Tenho uma conhecida no facebook a contar ansiosamente a chegada do bebê, a cada dia ela põe hashtag de como o tempo passa devagar e a conta se não me engano anda pelos quatorze dias. Podemos pensar que ela refere-se ao termo da gestação em que a qualquer momento pode ser a hora "P", aquela coisa meio de filme: a bolsa estoura, as contrações apertam. Mas não é nada disto. Ela vai fazer cesariana, já li nos comentários. Tem qualquer problema que impede um parto normal, e eu até acreditaria nisto se o país em que ela vai parir não fosse o Brasil, onde a rede privada anda com uma média de 70% de cesáreas. Tenho de dizer o óbvio: não sou contra este procedimento quando é necessário, o problema é justamente o abuso desta cirurgia, porque é disto que se trata, é uma cirurgia em que o resultado é sair de lá um bebê. Fico pasma como se trata levianamente como se fossem lá colocar uns mililitros de silicone por estética. O exagero é tanto que estes tempos, uma atriz chegou a antecipar algumas semanas o parto para que o filho nascesse com determinado signo (!!). O bebê ficou semanas na incubadora e sujeitou-se a todos os riscos de uma criança prematura por um simples capricho.
Estava pensando agora, de todas as amigas e conhecidas que tenho, nenhuma teve filho por parto normal. E depois ao perscrutar os olhos pelos sites de famosos, constato que cesariana é quase sinônimo de parto como se só houvesse esta opção. Estranho é quando a pessoa decide durante a gravidez ter um natural, mas sabe-se lá o que acontece a meio que quando nasce, surge lá um probleminha e o resultado foi encarar a faca.
Este quadro tem muitos responsáveis, primeiro as mulheres, porque não querem sentir dor. A expressão aquela que usamos para coisas difíceis "foi um parto", está com os dias contados. Um parto nunca foi tão fácil como querem fazer parecer. A ignorância faz as futuras mães associarem um parto normal a um parto semi-medieval, com doulas, paninhos quentes e muito, muito sofrimento. Epidural está aí,não seja por isto minhas senhoras! Segundo, há mulheres que querem um parto natural, mas rapidamente se dão conta de que estão nadando contra a maré. Ouvem coleções de histórias horripilantes de bebês de cinco kgs, de bebês que não deram a volta, de vaginas rasgadas, de horas de dilatação, ah e o cordão! Ah, o cordão enrolado no pescoço, esta é clássica. Eu sou uma das que nasceu de parto normal com o cordão enrolado e ó para mim vivinha. Depois de tudo isto, as coitadas acabam convencidas de que seguro mesmo é deixar tudo nas mãos dos médicos, e a elas agora cabe deitar e relaxar. E por último, os médicos, estes carniceiros (não todos, mas aqueles que não podem ver uma grávida que já trazem o bisturi) que não respeitam a escolha da mulher. Ademais, para estes o parto cirúrgico apresenta apenas vantagens: é rápido, o seguro de saúde paga mais, é controlado, e pode acomodar em sua agenda pelo menos três por dia. Desta forma, aproveitam cada consulta para medir o peso e o feto, para dizer que é muito grande, que sua bacia por sua vez é muito estreita, que para que sofrer se ela pode passar a "fase parto" e pensar nas visitas no hospital. E que quem sabe já deixam marcado para uma sexta que aí tem um final de semana e os que moram longe podem vir, porque é sempre melhor que conheçam o novo integrante da família no quarto do hospital ao invés de se amontoarem no sofá da sala. E é assim que aos fins de semana lotam maternidades com recém nascidos e dizeres na rede social de que nasceu (exatamente no dia em que haviam previsto quase oito meses atrás).

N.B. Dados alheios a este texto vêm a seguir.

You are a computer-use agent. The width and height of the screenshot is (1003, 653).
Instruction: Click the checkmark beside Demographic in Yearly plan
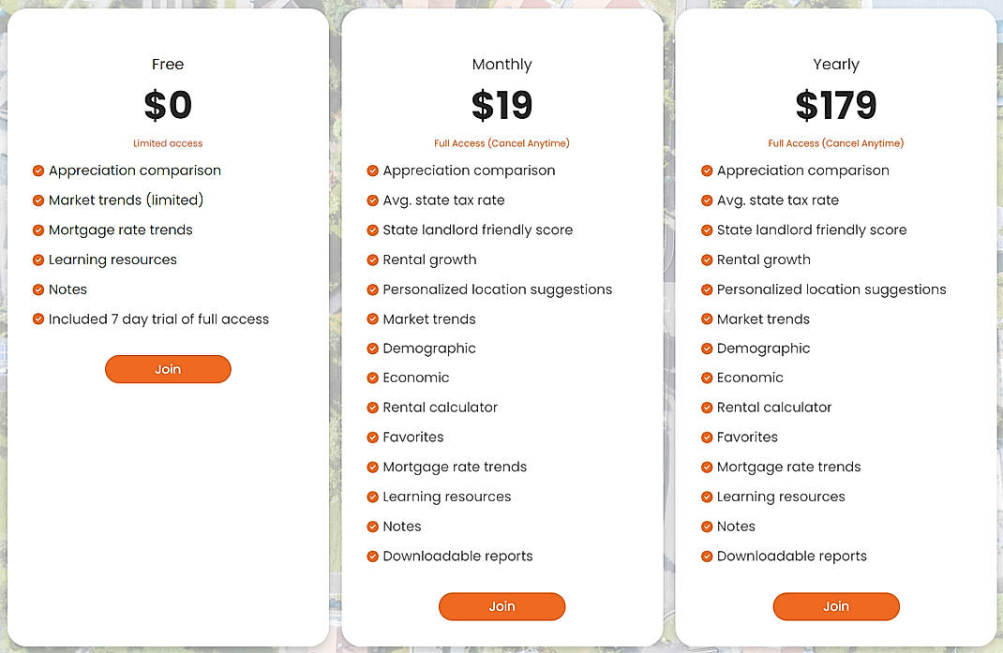(706, 348)
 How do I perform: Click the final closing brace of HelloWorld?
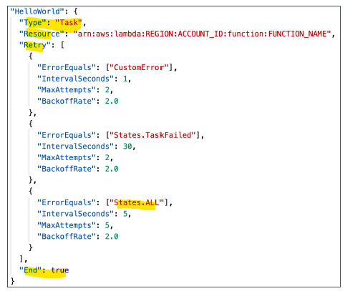tap(12, 281)
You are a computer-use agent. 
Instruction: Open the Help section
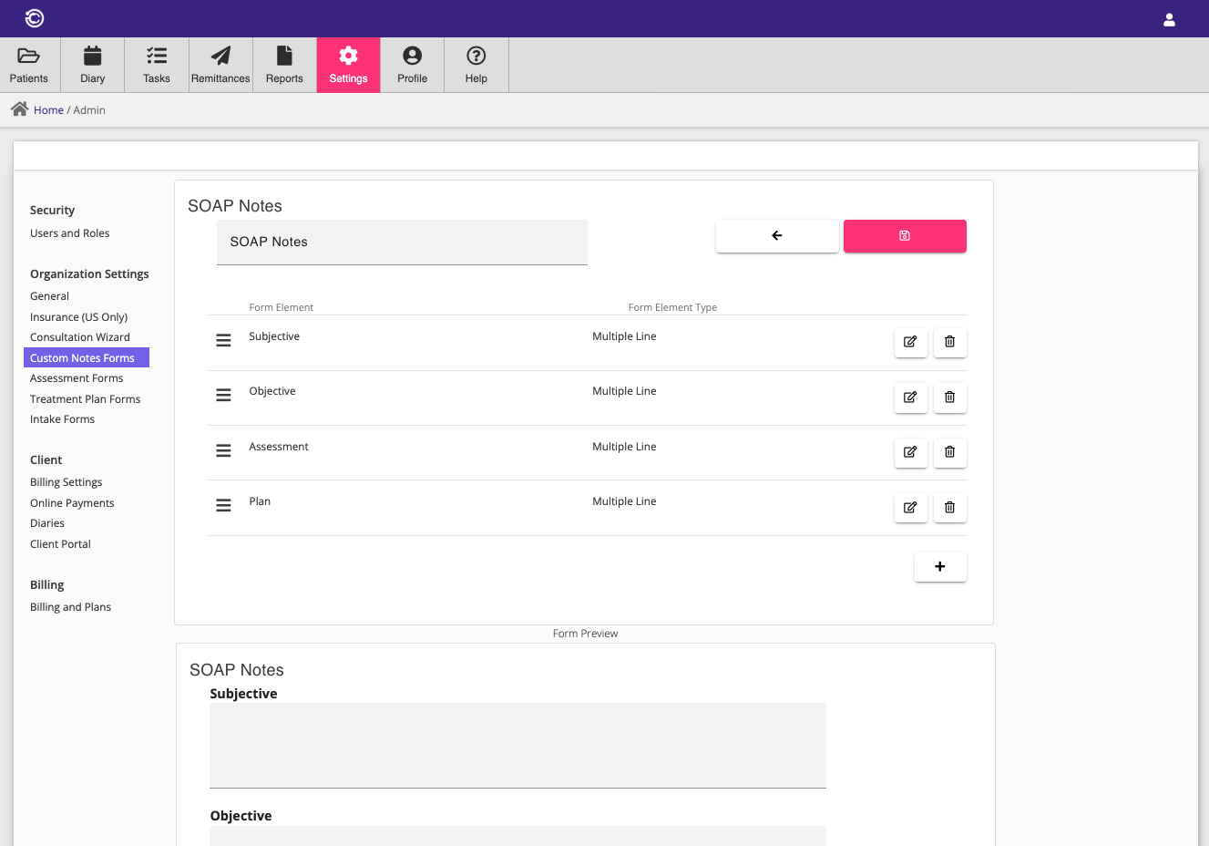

Meu parto não foi lá aquelas maravilhas, mas não foi ruim. Claro que se eu soubesse o que sei hoje, teria participado mais (pelo menos não teria deixado me fazerem episiotomia) porque o parto é antes de mais nada nosso, a começar com a escolha de como ele deverá ser conduzido. Os médicos, grandes deuses da vida e da morte, expulsaram séculos de sabedoria passada de mulheres para mulheres. Hoje o nascimento se dá na maioria das vezes, em um ambiente asséptico em que a mulher é despida de qualquer iniciativa, permanecendo sob os holofotes apenas como atriz coadjuvante e passiva. E por este andar, não demorará muito para dizerem que parto normal é aquele em que fica ali um corte de dez centímetros no ventre como souvenir. Parto selvagem, com gritos e sangue? Isto é para animais...ou no sentido mais humano da coisa, de filmes antigos.